*TASK INSTRUCTIONS*
Output the lines of the entries below beginning at the one with "Task: Click the DarkBlue color swatch square" and ending with the last, exactly as written and without pictures.

[Saved entries]

________

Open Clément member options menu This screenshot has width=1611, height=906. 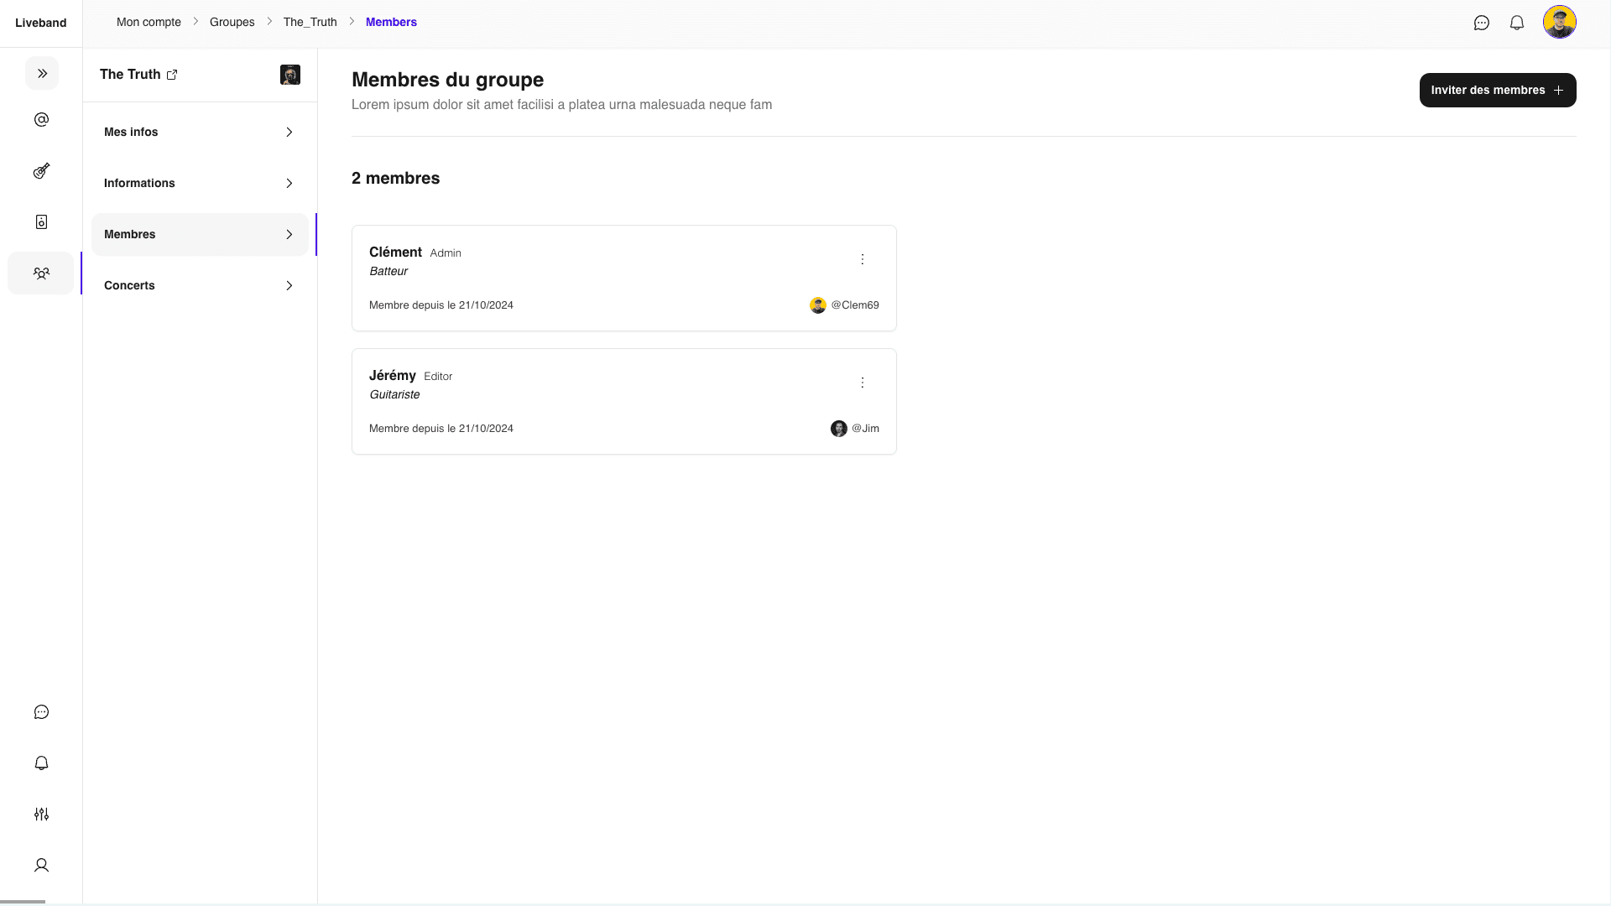[862, 258]
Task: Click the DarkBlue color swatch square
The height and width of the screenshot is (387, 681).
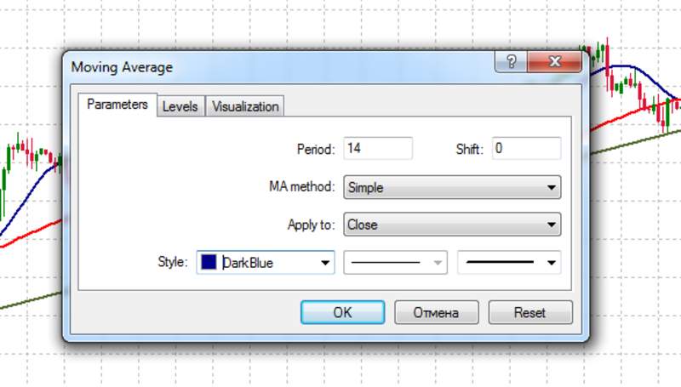Action: click(209, 263)
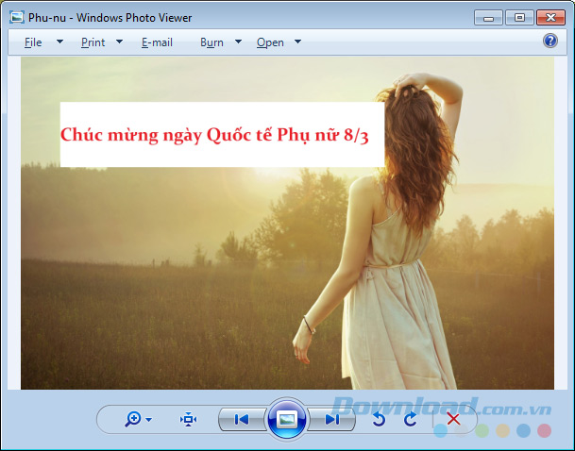Viewport: 575px width, 451px height.
Task: Click the zoom magnifier icon
Action: pyautogui.click(x=133, y=419)
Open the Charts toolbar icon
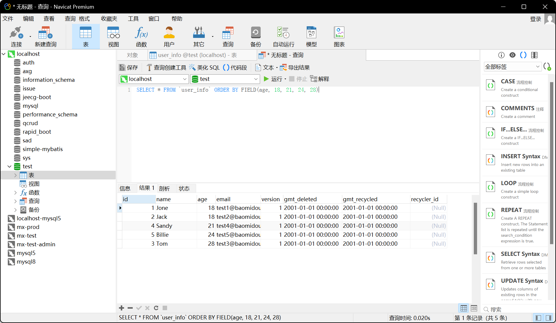The width and height of the screenshot is (556, 323). point(339,36)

________

*ANSWER BOX*
Task: Click the DarkBlue color swatch square
The height and width of the screenshot is (387, 681).
Action: click(209, 263)
Viewport: 575px width, 451px height.
Task: Click the zoom magnifier icon
Action: pyautogui.click(x=133, y=419)
Open the Charts toolbar icon
The width and height of the screenshot is (556, 323). point(339,36)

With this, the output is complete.